Роман положил руку ему на плечо:
— Хороший из тебя получился вурдалак. Когда ты воешь, то сердце заходится. Князю Мстиславу не спится на детинце от твоего воя.
Все негромко засмеялись. Каждый подходил к Гнездиле и похлопывал его по плечу.
— Братаничи, — обратился ко всем Роман, — спасибо вам за отвагу, дружина моя ночная. Если бог соединит, человек не разлучит. Я верю, что никакая сила не разлучит нас, потому что за Полоцк меч свой мы подняли. «Там, где вас двое, там и церковь моя», — сказал Христос. Нас не двое, нас больше, и мы знаем, какому делу наш меч служит. Однако нельзя все время только пугать князя Мстислава. Как и все киевские князья, Мстислав не робкий, боевым копьем вскормлен. Надо в чистое поле выходить, биться надо, да вот беда, мала наша рать. Растопчут нас кияне, как на Немиге растоптали. Я был там, я помню.
Он умолк. Все смотрели на него и верили, знали, что он сейчас видит душой своею. А видел Роман покрытую льдом Немигу, твердый, плотный снег, красные щиты полочан и киян, залитые кровью кольчуги, стяги и мечи, жар яростной сечи и тяжелые суровые слезы поражения на глазах у князя Всеслава.

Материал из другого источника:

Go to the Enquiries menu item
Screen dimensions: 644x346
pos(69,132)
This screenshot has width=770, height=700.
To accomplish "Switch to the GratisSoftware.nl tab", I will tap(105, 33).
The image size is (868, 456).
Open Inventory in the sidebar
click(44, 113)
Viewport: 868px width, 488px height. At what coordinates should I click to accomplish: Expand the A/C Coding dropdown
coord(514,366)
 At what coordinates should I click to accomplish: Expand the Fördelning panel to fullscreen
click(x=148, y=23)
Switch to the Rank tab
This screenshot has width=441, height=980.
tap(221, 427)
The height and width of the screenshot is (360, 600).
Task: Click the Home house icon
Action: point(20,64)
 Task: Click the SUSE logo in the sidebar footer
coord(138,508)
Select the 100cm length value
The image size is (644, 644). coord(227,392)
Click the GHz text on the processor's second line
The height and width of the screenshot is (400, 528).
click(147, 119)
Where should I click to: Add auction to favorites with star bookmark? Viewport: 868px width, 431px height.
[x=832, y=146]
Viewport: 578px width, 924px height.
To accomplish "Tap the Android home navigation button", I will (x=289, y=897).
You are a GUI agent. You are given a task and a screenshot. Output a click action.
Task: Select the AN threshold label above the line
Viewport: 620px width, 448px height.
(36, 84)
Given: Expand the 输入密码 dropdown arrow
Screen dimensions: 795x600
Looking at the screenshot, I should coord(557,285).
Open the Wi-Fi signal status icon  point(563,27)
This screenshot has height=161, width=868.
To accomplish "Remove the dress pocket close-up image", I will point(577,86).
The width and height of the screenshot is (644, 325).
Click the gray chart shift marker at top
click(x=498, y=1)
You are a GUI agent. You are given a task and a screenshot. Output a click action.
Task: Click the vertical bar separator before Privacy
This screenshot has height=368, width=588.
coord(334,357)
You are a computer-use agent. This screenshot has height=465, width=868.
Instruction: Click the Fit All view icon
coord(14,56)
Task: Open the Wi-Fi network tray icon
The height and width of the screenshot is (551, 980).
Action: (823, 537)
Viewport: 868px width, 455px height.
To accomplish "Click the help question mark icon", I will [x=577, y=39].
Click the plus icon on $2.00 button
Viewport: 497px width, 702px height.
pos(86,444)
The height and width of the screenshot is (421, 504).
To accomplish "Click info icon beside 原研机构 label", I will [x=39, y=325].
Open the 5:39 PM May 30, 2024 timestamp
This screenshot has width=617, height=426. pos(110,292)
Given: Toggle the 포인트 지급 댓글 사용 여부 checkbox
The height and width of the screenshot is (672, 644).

— Что же делать? — нетерпеливо выкрикнул Гвай.
— Я помню, — будто не расслышав голоса Гвая, продолжал Роман. — Потом князя Всеслава схватили возле Рши, в Киев увезли и в поруб бросили. Его семья с княгиней Крутославой и часть уцелевшей дружины затаилась в пуще, за Двиной. В Полоцк Мстислав явился с великой силой, сел на полоцкий престол. Боярство наше помаленьку к новому князю привыкает, уже и роту некоторые дали Мстиславу. Пройдет солнцеворот, другой, и все забудут про Всеслава, про Рогнеду, потому что мед и при Мстиславе сладок и пьян.
— Не забудем! — воскликнул Гвай.
Одобрительным гулом его поддержали и остальные.
Роман властно вскинул вверх десницу в боевой перчатке, требуя тишины.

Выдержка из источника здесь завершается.